After finding the necessary settings I then created a PowerShell script to look for the setting that I wanted and then I could report compliance on the setting.

For example, I want the “Account Lockout Policy” settings to look like this:

But I am concerned that there might be overriding policies hiding elsewhere and that computer X is not following my baseline. So, I make a new policy and set this specific setting against a test machine that I can utilize. After doing a gpupdate / force, I make note of the policy GUID and it happens to be {9EF0B492-803D-4C1C-9FC3-745C30928DE3}. I found this on the details page of the new test policy and it is marked as:

I then open an administrative PowerShell to run my command in to see exactly what the settings look like in WMI.

As shown earlier the command that I will run is:

Get-CimInstance -Namespace root\rsop\computer -Query "select * from rsop_securitysettings" where {$_.gpoid -like '*{9EF0B492-803D-4C1C-9FC3-745C30928DE3}*'}

 

The result that is returned looks like:

Armed with this information I could make a PowerShell script to verify the compliance settings. Since I wanted to know exactly what isn’t compliant I opted to make three different scripts, one for each setting but a single script would have worked as well.

Script 1

This script will be for the “Account lockout duration” setting.
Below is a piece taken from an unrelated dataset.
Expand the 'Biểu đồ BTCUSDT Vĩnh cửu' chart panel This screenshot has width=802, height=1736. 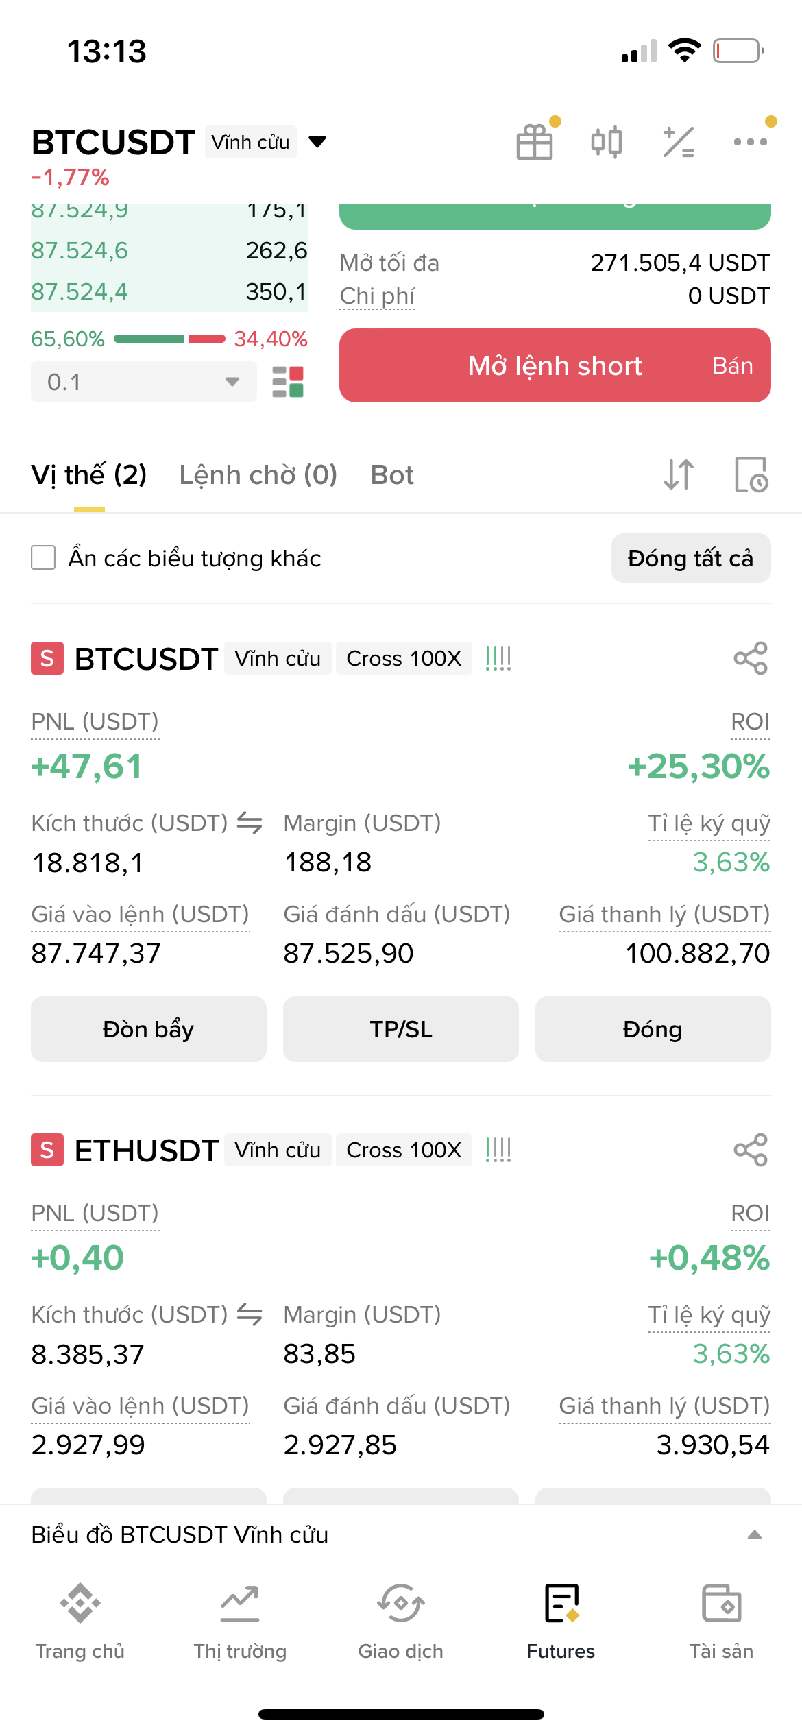click(755, 1534)
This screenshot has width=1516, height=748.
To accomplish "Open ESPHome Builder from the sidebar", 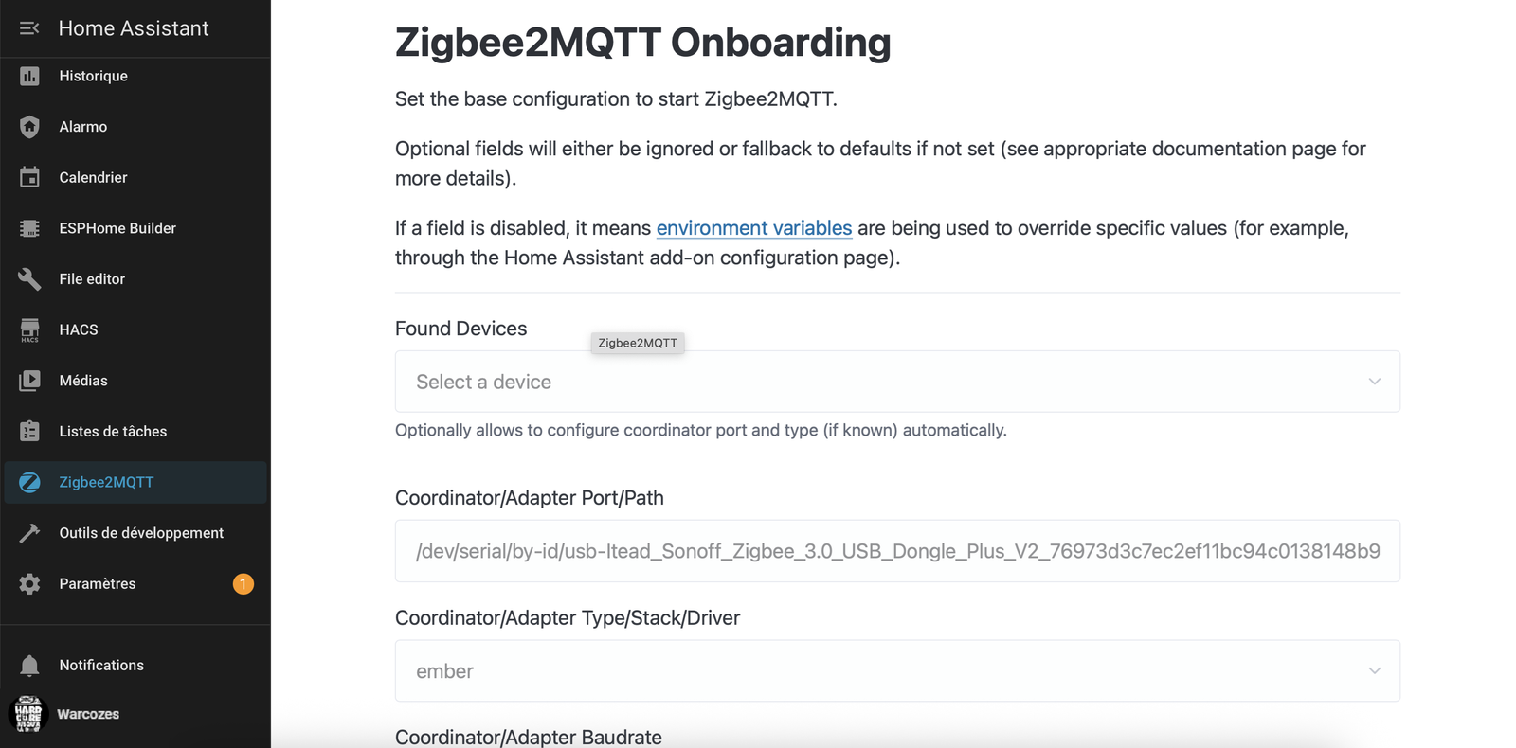I will click(29, 227).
$LockoutDuration Get-CimInstance -Namespace root\rsop\computer -Query "select * from rsop_securitysettings" |  where {$_.KeyName -eq 'LockoutDuration'-and $_.precedence -eq '1'
if (($LockoutDuration).setting -eq '4294967295'){ 
write 'Compliant' } 
else{ 
write 'Not-Compliant' } 

 

Script 2

This script will be for the “Account lockout threshold”


$LockoutThreshold Get-CimInstance -Namespace root\rsop\computer -Query "select * from rsop_securitysettings" |  where {$_.KeyName -eq 'LockoutBadCount' -and $_.precedence -eq '1'} 
if (($LockoutThreshold).setting -eq '5'){ 
write 'Compliant' } 
else{  write 'Not-Compliant' } 

 

Script 3

This script will be for the “Reset account lockout counter after”


$LockoutCount Get-CimInstance -Namespace root\rsop\computer -Query "select * from rsop_securitysettings" |  where {$_.KeyName -eq 'ResetLockoutCount' -and $_.precedence -eq '1'}
if (($LockoutCount).setting -eq '30'){ 
write 
'Compliant' } 
else{ 
write 'Not-Compliant' } 

 

The reason why I included the statement “$_.precedence -eq ‘1’” was because when the query is run it will call back all settings and the only settings that I care about are what are actually applied. I wrote back ‘Compliant’ and ‘Not-Compliant’ because I knew that Configuration Manager’s configuration items can look for return strings to determine success.

Hopefully you’ll find this information helpful in future endeavors. Thanks for reading!